WHAT TO WORK ON: Reproduce all of the lines below with their requests, but leave out the pictures. Shift each answer coordinate by adding 13 to every number.

MATERIALS PROVIDED:

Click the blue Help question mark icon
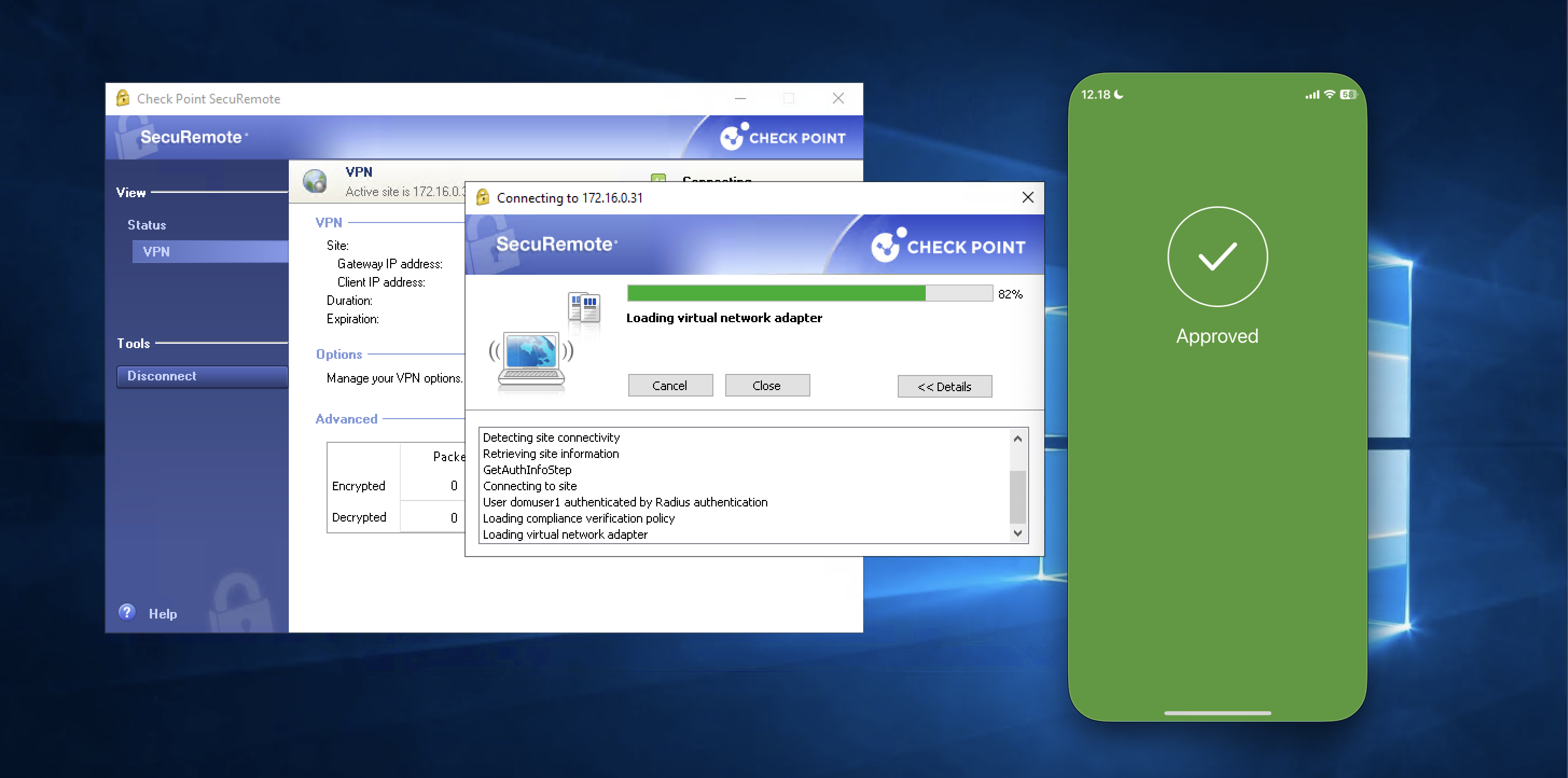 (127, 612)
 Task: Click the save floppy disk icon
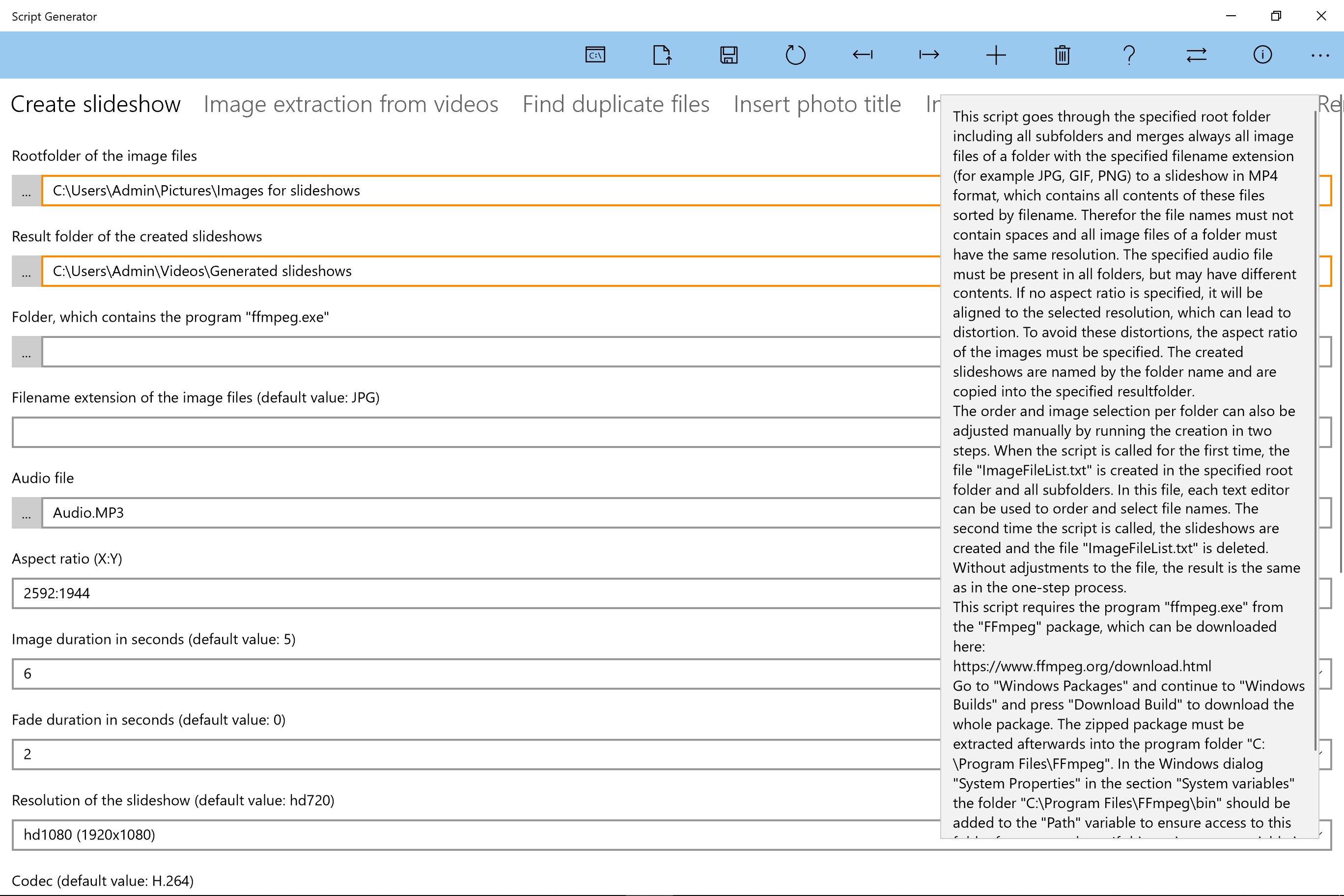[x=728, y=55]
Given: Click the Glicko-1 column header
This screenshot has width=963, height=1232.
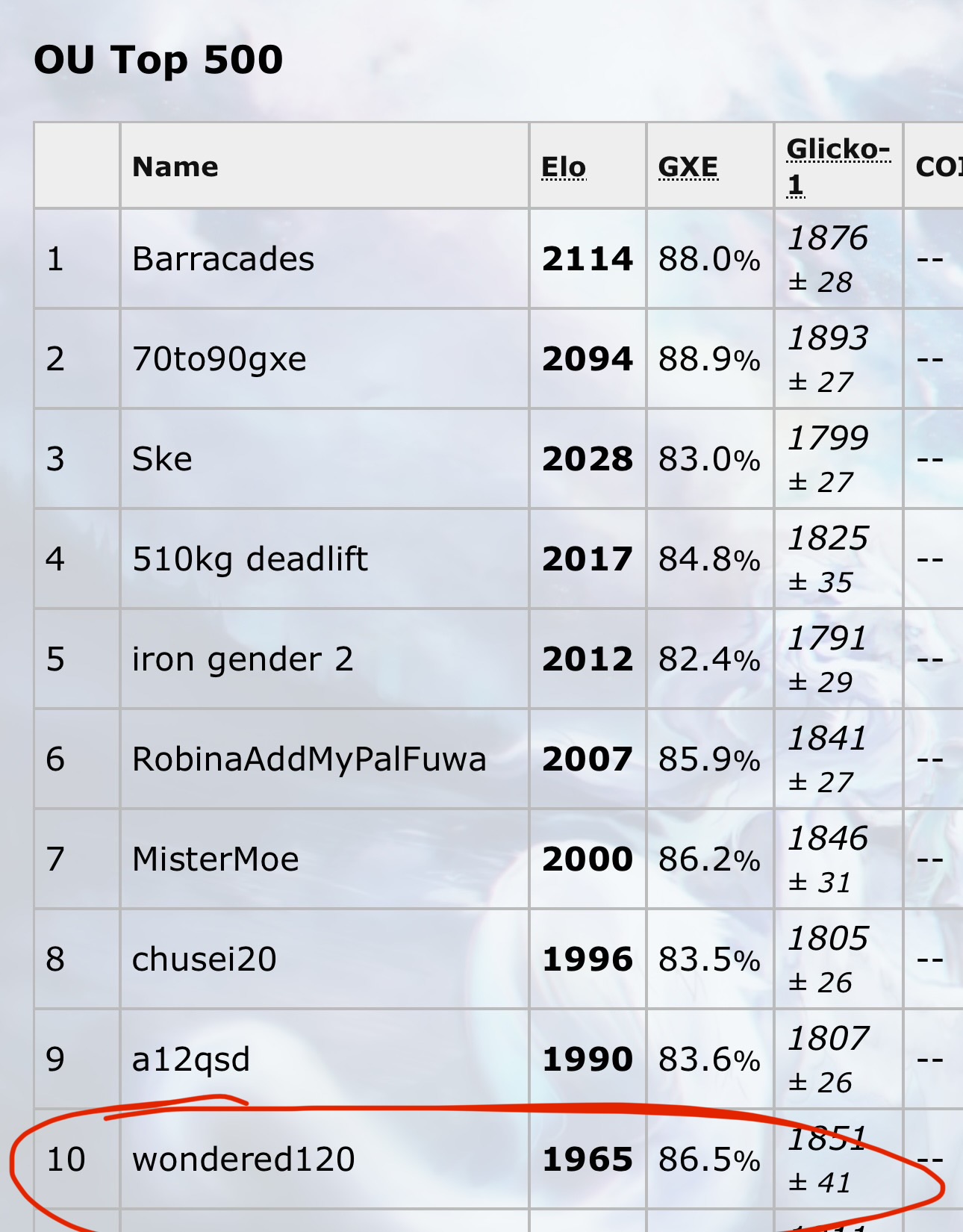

TASK RESPONSE:
Click the blue Help question mark icon
 (140, 625)
 Task: Click the save floppy disk icon
[x=741, y=68]
Given: Click the Glicko-1 column header
This screenshot has width=963, height=1232.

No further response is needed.